====== RECORD SET
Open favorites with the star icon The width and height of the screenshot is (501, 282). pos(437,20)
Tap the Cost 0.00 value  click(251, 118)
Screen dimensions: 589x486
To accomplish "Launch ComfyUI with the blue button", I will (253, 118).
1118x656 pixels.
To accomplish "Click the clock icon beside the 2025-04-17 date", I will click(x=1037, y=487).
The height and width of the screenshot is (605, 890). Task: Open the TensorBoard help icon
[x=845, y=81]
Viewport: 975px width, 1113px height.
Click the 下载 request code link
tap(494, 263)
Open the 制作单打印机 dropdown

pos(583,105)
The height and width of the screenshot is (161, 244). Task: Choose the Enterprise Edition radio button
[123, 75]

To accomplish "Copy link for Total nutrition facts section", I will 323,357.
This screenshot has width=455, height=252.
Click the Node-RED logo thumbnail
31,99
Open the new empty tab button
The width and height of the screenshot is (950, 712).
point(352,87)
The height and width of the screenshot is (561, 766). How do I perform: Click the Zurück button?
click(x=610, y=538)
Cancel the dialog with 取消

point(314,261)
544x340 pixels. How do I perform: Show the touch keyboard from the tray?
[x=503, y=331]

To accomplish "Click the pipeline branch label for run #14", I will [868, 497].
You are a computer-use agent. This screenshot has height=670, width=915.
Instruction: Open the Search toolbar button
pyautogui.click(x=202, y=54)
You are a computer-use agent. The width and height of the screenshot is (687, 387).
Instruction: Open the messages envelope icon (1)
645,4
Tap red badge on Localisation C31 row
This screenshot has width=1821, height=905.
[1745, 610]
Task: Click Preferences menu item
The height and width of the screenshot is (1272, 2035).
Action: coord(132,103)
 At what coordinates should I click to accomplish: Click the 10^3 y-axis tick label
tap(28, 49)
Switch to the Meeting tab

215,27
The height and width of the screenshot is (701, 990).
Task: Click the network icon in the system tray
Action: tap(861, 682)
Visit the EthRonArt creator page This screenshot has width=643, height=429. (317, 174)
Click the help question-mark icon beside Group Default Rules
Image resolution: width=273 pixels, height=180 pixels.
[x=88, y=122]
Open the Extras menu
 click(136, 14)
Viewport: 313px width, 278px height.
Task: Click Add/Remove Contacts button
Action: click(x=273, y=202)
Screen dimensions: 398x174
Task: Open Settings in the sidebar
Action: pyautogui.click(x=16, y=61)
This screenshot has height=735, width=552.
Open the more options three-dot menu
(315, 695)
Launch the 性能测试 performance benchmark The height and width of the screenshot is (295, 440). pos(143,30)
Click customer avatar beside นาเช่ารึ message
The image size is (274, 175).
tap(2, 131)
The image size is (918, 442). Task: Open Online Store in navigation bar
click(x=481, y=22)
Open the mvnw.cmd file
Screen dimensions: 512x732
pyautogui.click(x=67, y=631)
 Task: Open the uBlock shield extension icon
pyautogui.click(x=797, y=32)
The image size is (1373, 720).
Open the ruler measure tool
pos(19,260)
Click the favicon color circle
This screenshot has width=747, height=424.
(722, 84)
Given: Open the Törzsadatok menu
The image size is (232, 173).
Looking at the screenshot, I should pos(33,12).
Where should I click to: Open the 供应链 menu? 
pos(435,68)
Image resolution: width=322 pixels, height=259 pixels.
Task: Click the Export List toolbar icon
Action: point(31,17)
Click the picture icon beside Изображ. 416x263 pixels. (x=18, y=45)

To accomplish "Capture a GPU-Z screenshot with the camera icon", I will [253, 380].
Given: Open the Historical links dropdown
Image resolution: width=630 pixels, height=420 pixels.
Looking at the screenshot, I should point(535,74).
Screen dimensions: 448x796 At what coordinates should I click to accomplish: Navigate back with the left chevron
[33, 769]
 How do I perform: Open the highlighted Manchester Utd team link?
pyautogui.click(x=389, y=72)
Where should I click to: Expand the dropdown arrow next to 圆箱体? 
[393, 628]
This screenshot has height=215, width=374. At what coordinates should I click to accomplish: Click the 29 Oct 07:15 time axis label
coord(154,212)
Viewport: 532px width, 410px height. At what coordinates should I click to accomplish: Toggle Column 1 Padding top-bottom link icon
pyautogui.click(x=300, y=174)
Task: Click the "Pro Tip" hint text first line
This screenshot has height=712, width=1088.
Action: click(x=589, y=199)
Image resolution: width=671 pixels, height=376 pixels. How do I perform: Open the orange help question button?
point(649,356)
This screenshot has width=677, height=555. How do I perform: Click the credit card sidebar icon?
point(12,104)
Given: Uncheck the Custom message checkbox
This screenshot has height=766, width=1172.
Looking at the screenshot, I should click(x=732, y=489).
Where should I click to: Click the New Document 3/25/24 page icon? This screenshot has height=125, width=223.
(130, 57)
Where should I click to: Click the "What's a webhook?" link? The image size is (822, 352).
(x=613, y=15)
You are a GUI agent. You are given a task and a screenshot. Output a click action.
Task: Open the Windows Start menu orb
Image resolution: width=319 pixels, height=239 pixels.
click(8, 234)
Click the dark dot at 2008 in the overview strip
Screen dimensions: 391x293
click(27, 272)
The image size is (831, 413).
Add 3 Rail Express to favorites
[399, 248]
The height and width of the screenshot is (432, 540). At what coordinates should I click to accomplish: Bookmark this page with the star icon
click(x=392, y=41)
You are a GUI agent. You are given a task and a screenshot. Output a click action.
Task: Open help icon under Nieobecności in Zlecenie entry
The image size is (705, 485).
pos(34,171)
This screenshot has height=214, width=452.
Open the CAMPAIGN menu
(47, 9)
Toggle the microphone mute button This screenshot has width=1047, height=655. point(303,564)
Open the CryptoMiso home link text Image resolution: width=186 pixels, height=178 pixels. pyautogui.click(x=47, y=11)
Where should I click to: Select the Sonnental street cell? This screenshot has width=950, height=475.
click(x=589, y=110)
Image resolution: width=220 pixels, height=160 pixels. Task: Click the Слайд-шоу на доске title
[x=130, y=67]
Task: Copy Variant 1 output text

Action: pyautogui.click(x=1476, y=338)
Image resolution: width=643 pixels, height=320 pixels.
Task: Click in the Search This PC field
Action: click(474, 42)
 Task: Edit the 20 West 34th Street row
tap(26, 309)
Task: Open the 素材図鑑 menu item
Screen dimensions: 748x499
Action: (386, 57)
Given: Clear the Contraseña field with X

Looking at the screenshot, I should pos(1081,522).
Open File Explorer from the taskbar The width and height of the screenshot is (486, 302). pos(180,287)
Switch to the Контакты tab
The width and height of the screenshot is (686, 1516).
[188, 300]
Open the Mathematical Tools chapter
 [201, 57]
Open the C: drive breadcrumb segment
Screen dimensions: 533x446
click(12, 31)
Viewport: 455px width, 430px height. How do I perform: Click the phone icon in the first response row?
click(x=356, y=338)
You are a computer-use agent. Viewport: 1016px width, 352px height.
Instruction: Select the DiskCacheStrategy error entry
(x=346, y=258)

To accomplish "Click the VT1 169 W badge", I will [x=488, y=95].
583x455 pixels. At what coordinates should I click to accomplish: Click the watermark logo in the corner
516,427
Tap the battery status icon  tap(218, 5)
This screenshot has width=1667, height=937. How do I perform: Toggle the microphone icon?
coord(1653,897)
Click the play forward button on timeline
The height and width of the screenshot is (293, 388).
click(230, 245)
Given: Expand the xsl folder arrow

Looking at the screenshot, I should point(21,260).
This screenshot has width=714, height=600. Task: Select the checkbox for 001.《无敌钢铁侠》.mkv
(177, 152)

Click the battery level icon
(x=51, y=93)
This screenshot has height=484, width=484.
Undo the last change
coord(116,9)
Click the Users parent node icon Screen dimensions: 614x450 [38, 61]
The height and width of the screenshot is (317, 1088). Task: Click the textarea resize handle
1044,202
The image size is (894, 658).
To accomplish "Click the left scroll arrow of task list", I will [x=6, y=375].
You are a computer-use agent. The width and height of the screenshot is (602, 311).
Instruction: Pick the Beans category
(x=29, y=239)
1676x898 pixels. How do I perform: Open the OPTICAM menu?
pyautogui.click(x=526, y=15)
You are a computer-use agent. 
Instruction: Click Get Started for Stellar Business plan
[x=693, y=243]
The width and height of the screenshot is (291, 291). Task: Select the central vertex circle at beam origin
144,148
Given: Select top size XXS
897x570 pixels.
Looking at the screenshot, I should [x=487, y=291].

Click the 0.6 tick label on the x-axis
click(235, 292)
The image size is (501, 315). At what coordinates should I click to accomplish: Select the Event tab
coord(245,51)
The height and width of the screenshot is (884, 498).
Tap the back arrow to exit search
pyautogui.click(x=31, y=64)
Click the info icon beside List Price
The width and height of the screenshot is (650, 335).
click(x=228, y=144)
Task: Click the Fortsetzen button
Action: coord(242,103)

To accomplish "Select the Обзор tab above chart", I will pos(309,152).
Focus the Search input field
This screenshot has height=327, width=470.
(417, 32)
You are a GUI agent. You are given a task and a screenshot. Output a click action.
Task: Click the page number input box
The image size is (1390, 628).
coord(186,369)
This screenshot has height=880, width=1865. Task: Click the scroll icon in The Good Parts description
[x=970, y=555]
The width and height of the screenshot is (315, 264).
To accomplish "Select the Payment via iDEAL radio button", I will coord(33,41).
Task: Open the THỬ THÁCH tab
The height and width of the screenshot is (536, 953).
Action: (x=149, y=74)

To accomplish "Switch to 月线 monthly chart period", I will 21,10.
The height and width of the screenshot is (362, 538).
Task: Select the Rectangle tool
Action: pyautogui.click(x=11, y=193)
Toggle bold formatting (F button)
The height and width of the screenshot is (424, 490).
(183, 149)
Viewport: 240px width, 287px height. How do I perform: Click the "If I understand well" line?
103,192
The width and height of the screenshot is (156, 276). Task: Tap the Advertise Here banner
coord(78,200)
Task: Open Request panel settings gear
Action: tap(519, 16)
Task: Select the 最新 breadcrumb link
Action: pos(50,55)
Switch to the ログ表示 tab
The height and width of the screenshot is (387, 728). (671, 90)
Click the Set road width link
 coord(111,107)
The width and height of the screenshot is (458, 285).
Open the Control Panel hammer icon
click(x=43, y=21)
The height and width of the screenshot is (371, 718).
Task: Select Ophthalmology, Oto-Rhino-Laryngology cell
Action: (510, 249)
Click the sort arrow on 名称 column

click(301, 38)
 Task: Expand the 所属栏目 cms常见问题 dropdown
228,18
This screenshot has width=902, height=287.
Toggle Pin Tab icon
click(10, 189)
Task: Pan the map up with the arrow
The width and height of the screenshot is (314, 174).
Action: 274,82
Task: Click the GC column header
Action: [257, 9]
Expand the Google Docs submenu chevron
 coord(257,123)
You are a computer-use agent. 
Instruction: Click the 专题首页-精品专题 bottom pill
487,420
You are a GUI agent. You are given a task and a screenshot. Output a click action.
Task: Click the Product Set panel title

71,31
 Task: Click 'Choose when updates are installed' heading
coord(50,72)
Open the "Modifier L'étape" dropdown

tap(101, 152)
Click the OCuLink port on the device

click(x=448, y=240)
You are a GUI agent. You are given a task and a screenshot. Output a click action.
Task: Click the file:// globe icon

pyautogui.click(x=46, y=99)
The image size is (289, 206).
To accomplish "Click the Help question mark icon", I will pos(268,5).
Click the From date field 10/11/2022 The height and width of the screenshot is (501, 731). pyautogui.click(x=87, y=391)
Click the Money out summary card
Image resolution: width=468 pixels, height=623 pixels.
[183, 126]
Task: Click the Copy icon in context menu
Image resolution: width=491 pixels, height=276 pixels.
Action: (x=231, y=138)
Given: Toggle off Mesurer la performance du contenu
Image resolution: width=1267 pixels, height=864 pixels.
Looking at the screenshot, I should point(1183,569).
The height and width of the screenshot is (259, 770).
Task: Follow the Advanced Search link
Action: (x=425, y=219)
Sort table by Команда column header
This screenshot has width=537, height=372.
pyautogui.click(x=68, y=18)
============
From the material above, retype precisely the lines between the line holding "Screen dimensions: 748x499" and the line holding "You are a computer-use agent. Viewport: 1016px", inclusive, and nothing beyond them.

*SOLUTION TO THIS TASK:*
Screen dimensions: 748x499
Action: (386, 57)
Given: Clear the Contraseña field with X

Looking at the screenshot, I should pos(1081,522).
Open File Explorer from the taskbar The width and height of the screenshot is (486, 302). pos(180,287)
Switch to the Контакты tab
The width and height of the screenshot is (686, 1516).
[188, 300]
Open the Mathematical Tools chapter
 [201, 57]
Open the C: drive breadcrumb segment
Screen dimensions: 533x446
click(12, 31)
Viewport: 455px width, 430px height. How do I perform: Click the phone icon in the first response row?
click(x=356, y=338)
You are a computer-use agent. Viewport: 1016px width, 352px height.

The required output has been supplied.